So in his Raich dissent, O'Conner is reminding us that in 1990 Lopez, Scalia made the Necessary and Proper argument and lost. O'Connor is saying that Scalia should lose again for a similar reason.

O'Connor says, as with Lopez, "There is simply no evidence that homegrown medicinal marijuana users constitute, in the aggregate, a sizable enough class to have a discernable, let alone substantial, impact on the national illicit drug market–or otherwise to threaten the CSA regime."

Followed by (this is the best part) "... in part because common sense suggests that medical marijuana users may be limited in number and that California’s Compassionate Use Act and similar state legislation may well isolate activities relating to medicinal marijuana from the illicit market, the effect of those activities on interstate drug traffic is not self-evidently substantial."

_Activity list_
a) List every court case and every statute named in the passage on O'Connor's Raich dissent.
b) Continue the commentary on O'Connor's Raich dissent from its final sentence.

_Records_
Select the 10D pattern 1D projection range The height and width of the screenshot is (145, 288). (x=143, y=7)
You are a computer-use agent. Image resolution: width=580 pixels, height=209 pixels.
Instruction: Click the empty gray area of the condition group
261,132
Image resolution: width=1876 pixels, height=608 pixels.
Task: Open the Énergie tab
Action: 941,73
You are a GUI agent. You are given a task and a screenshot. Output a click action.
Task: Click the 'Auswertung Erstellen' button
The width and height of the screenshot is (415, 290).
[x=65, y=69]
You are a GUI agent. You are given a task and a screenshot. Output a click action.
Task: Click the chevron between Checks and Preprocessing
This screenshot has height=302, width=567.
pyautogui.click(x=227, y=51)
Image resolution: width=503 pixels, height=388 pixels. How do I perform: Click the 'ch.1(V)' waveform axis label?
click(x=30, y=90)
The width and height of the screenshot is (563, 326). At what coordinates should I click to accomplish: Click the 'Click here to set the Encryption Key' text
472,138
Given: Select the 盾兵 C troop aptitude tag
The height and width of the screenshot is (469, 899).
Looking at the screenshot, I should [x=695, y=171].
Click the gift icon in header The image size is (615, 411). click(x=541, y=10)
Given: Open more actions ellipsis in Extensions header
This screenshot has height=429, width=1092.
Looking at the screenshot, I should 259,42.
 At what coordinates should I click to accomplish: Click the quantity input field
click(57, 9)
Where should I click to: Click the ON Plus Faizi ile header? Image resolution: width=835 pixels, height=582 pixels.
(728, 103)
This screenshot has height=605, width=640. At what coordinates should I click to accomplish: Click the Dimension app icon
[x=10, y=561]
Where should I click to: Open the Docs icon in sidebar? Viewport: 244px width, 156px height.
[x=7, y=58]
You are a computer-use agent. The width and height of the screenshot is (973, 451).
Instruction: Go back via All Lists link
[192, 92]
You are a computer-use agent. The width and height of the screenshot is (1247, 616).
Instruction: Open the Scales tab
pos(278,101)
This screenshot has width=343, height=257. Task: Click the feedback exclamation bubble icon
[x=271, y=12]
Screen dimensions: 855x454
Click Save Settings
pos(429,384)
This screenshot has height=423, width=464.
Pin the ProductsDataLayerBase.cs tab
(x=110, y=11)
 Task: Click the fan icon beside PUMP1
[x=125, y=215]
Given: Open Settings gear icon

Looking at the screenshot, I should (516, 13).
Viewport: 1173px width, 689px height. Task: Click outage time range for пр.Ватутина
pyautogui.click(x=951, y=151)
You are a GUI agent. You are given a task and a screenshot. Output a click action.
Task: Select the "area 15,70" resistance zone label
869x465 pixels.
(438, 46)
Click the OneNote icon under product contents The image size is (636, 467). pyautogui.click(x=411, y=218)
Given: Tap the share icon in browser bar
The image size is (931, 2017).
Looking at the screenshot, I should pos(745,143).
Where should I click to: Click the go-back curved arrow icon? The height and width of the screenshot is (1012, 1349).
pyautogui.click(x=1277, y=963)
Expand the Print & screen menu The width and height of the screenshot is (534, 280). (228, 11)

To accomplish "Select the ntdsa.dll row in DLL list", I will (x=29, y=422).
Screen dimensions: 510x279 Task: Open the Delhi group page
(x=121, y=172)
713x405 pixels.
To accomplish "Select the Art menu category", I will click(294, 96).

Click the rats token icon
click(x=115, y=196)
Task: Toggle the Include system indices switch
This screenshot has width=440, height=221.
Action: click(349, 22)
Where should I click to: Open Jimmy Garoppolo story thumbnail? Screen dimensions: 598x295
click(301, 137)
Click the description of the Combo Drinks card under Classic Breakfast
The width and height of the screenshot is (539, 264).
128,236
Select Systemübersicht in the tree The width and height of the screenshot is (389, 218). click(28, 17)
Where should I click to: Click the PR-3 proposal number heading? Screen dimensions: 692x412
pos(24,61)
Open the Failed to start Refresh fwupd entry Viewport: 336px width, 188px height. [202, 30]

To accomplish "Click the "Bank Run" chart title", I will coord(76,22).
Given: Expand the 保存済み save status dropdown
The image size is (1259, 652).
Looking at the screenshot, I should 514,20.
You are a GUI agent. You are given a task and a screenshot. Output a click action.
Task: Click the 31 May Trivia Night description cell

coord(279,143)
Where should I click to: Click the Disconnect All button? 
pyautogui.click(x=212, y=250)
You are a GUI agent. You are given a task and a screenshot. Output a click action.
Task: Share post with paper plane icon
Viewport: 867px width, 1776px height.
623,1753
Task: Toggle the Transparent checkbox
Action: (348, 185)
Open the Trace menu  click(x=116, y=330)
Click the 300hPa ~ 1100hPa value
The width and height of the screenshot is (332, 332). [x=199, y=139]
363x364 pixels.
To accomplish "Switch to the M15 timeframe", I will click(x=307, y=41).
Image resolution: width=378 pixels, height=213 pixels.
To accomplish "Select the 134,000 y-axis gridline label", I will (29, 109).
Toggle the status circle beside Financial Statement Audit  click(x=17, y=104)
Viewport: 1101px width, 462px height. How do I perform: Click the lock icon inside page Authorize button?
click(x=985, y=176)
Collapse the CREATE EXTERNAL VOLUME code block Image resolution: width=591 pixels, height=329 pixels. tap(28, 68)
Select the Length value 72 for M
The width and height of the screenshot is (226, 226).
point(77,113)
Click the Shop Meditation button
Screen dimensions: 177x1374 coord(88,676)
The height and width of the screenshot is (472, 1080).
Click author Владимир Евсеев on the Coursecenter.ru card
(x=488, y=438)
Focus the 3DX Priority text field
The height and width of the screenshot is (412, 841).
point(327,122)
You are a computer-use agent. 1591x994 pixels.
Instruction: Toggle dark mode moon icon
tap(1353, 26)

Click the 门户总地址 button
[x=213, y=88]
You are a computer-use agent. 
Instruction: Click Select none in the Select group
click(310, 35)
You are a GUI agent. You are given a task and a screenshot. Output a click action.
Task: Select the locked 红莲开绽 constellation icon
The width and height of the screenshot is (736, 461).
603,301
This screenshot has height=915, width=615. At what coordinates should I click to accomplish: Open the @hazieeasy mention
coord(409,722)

_Your written answers_
a) Raich, Lopez, the CSA, California's Compassionate Use Act

b)
BWAHAHAHAHAHA! Yeah. California "may well" isolate my a$$. What was that other thread about? A "medical marijuana" store opening up at Fisherman's Wharf in San Francisco?

Scalia was right. Congress cannot rely on the states to do the enforcement of local regulations where interstate commerce is at stake.

(Oh, nowhere in Raich does it say that the Lopez law with the new language is perfectly Constitutional in light of Raich. O'Connor is simply whining that if we applied Scalia's logic to Lopez, Lopez would have been decided differently. O'connor is not making a case FOR Lopez and much as he is making a case AGAINST Raich.)